You are viewing a plain text version of this content. The canonical link for it is here.
Posted to user@spark.apache.org by wxhsdp <wx...@gmail.com> on 2014/04/12 03:12:45 UTC

SVD under spark/mllib/linalg

Hi, all
the code under
https://github.com/apache/spark/tree/master/mllib/src/main/scala/org/apache/spark/mllib/linalg
has changed. previous matrix classes are all removed, like MatrixEntry,
MatrixSVD. Instead breeze matrix definition appears. Do we move to Breeze
Linear Algebra when do linear algorithm?

another question, are there any matrix multiplication optimized codes in
spark? 
i only see the outer product method in the removed SVD.scala

// Compute A^T A, assuming rows are sparse enough to fit in memory
val rows = data.map(entry =>
		(entry.i, (entry.j, entry.mval))).groupByKey()
val emits = rows.flatMap{ case (rowind, cols)  =>
  cols.flatMap{ case (colind1, mval1) =>
				cols.map{ case (colind2, mval2) =>
						((colind1, colind2), mval1*mval2) } }//colind1: col index, colind2:
row index
}.reduceByKey(_ + _)

thank you!



--
View this message in context: http://apache-spark-user-list.1001560.n3.nabble.com/SVD-under-spark-mllib-linalg-tp4156.html
Sent from the Apache Spark User List mailing list archive at Nabble.com.

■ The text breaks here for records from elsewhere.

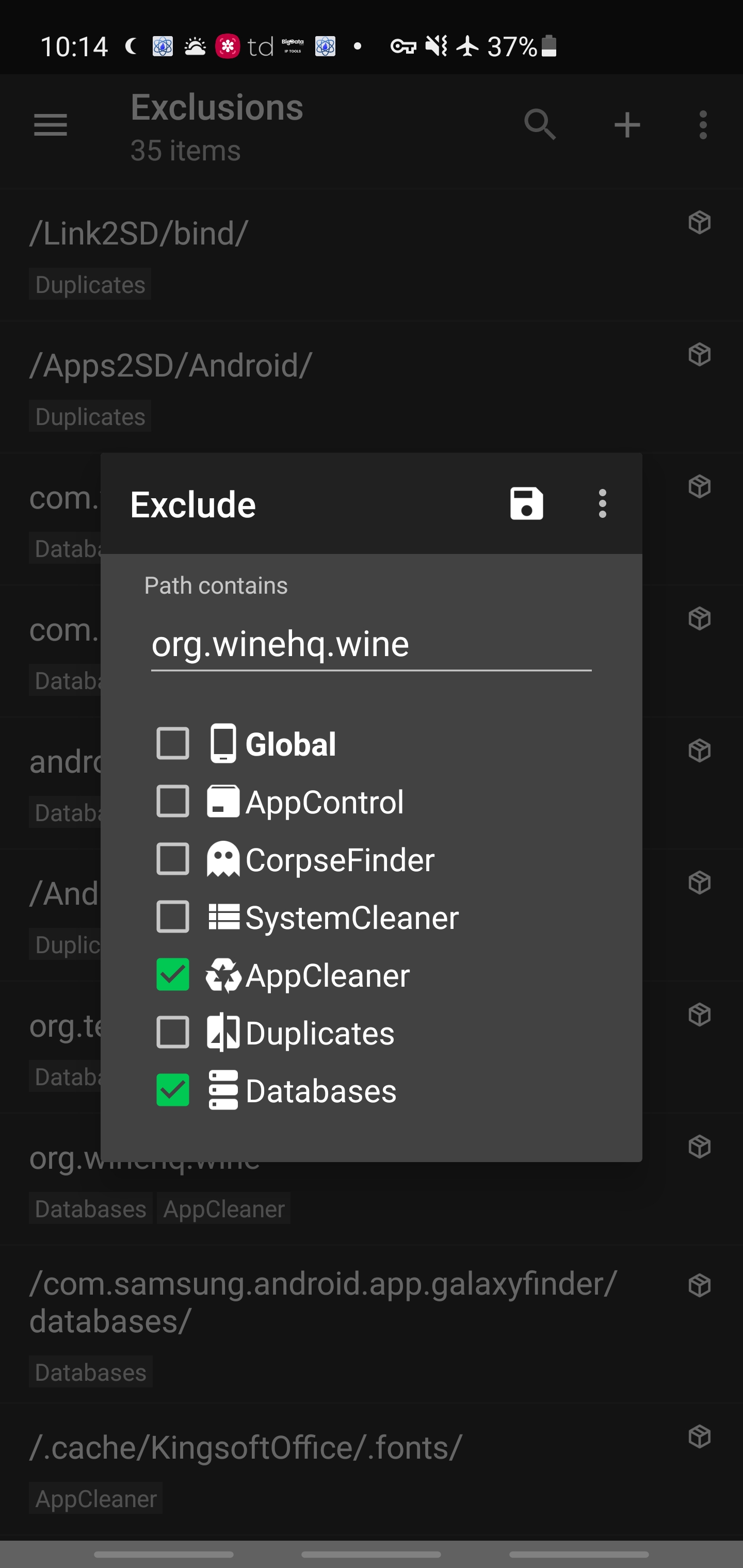
Task: Save the exclusion with the floppy disk icon
Action: click(526, 503)
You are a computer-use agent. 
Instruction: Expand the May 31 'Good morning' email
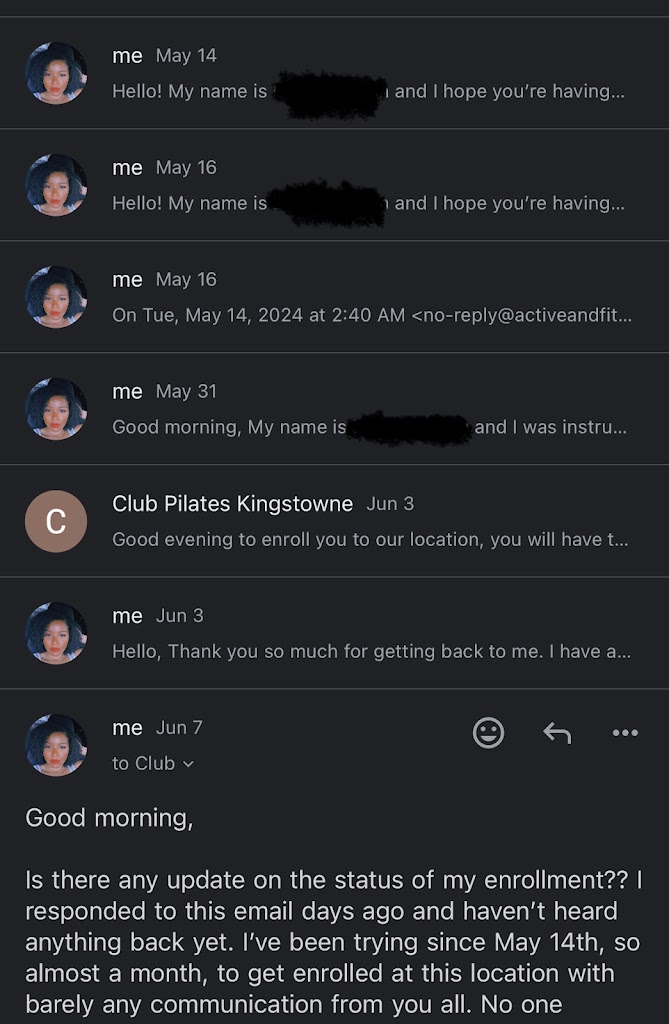[370, 409]
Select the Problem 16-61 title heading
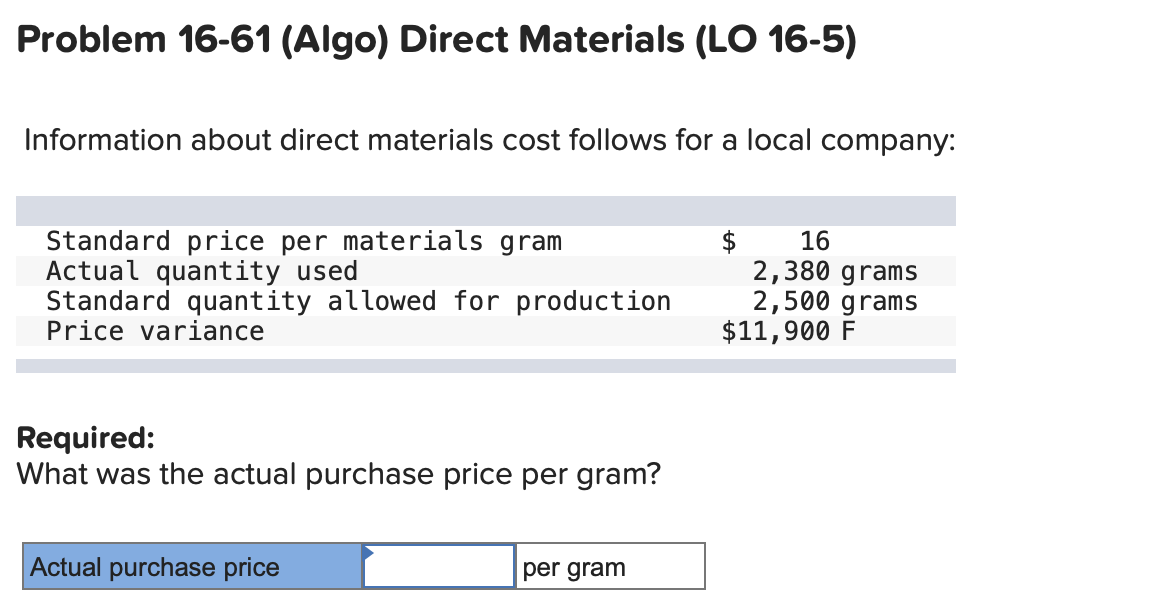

Re: SVD under spark/mllib/linalg

Posted by Xiangrui Meng <me...@gmail.com>.
It was moved to mllib.linalg.distributed.RowMatrix. With RowMatrix,
you can compute column summary statistics, gram matrix, covariance,
SVD, and PCA. We will provide multiplication for distributed matrices,
but not in v1.0. -Xiangrui

On Fri, Apr 11, 2014 at 9:12 PM, wxhsdp <wx...@gmail.com> wrote:
> Hi, all
> the code under
> https://github.com/apache/spark/tree/master/mllib/src/main/scala/org/apache/spark/mllib/linalg
> has changed. previous matrix classes are all removed, like MatrixEntry,
> MatrixSVD. Instead breeze matrix definition appears. Do we move to Breeze
> Linear Algebra when do linear algorithm?
>
> another question, are there any matrix multiplication optimized codes in
> spark?
> i only see the outer product method in the removed SVD.scala
>
> // Compute A^T A, assuming rows are sparse enough to fit in memory
> val rows = data.map(entry =>
>                 (entry.i, (entry.j, entry.mval))).groupByKey()
> val emits = rows.flatMap{ case (rowind, cols)  =>
>   cols.flatMap{ case (colind1, mval1) =>
>                                 cols.map{ case (colind2, mval2) =>
>                                                 ((colind1, colind2), mval1*mval2) } }//colind1: col index, colind2:
> row index
> }.reduceByKey(_ + _)
>
> thank you!
>
>
>
> --
> View this message in context: http://apache-spark-user-list.1001560.n3.nabble.com/SVD-under-spark-mllib-linalg-tp4156.html
> Sent from the Apache Spark User List mailing list archive at Nabble.com.